What was even more distressing was the poor quality of the text, the acting and the direction. This show is nearly unwatchable. But watch, I did, for 90-odd minutes as Nadine Plotnick (Redman) fumbled with the script and repeated the main theme of the showdown with her mother for about 50 of the 90 minutes: “Mom, I need to tell you something. It’s very important.”

The setting is Nadine’s cluttered (we are told) apartment. Nadine has something extremely important she has to tell her mother (Gussie) which she didn’t reveal when Gussie was alive.  The premise is a séance with her dead mother that she hopes to accomplish with the help of a dead Jewish rabbi who is a caricature of a very old Jewish rabbi. Since I don’t know any dead Jewish rabbis who speak and conduct séances, I can’t say how accurate Nancy’s portrayal was.
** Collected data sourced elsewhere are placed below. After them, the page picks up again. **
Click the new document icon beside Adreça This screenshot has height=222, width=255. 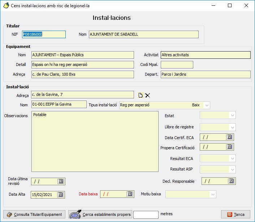(141, 95)
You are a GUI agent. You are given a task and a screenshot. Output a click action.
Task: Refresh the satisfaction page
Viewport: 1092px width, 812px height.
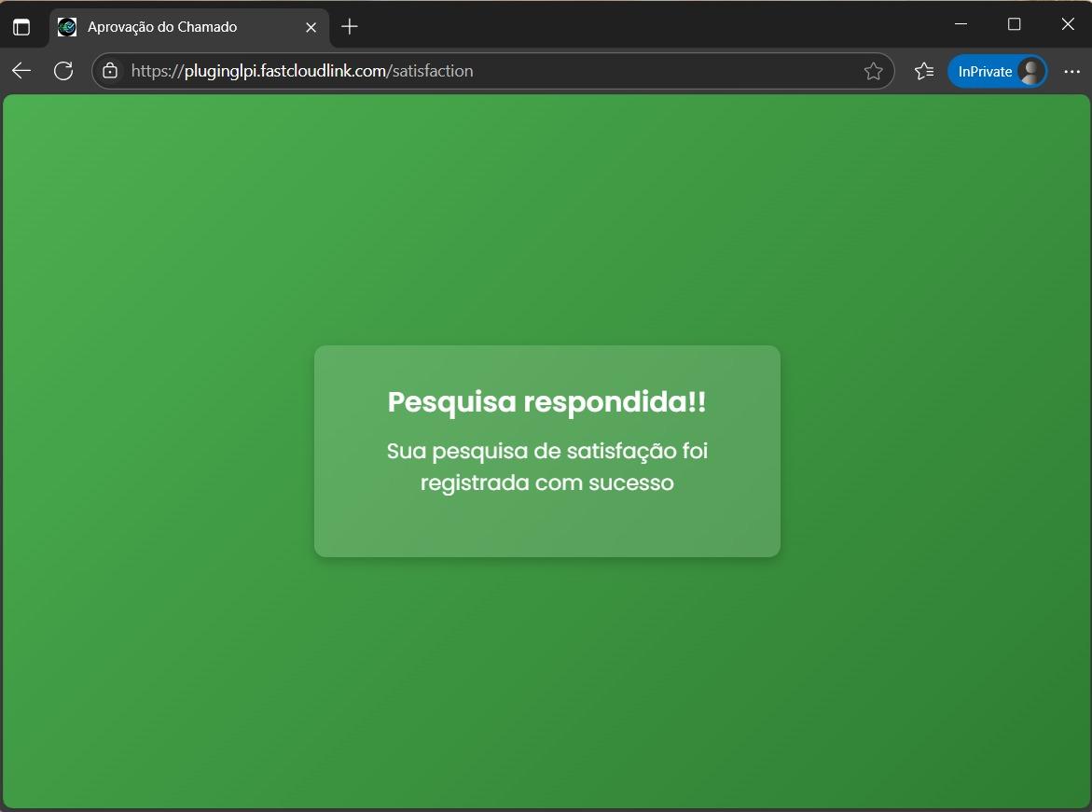63,71
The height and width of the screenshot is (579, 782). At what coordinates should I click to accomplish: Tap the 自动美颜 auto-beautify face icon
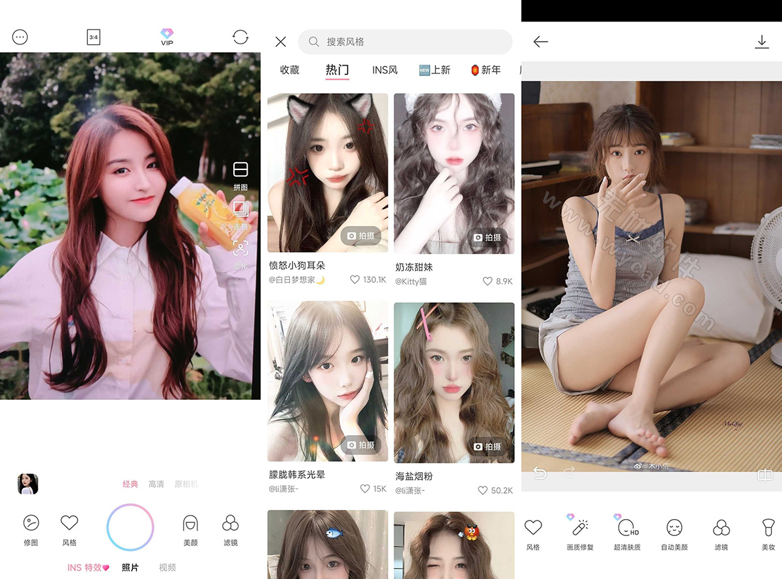pyautogui.click(x=675, y=534)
Nadine conjures the rabbi who conjures her mother, but he gets the wrong Gussie Plotnick to appear. Wrong Gussie is gracious because apparently, it happens frequently. When the right Gussie does actually appear, she’s a horrible, horrible person. Critical of her daughter at every turn, she gives Jewish mothers a very bad name. Gussie gets more and more abusive, and she alternates her abuse with reciting the litany of her doctor appointments which apparently still take place when you’re dead and in heaven (where Jesus Christ is her mahjong buddy.)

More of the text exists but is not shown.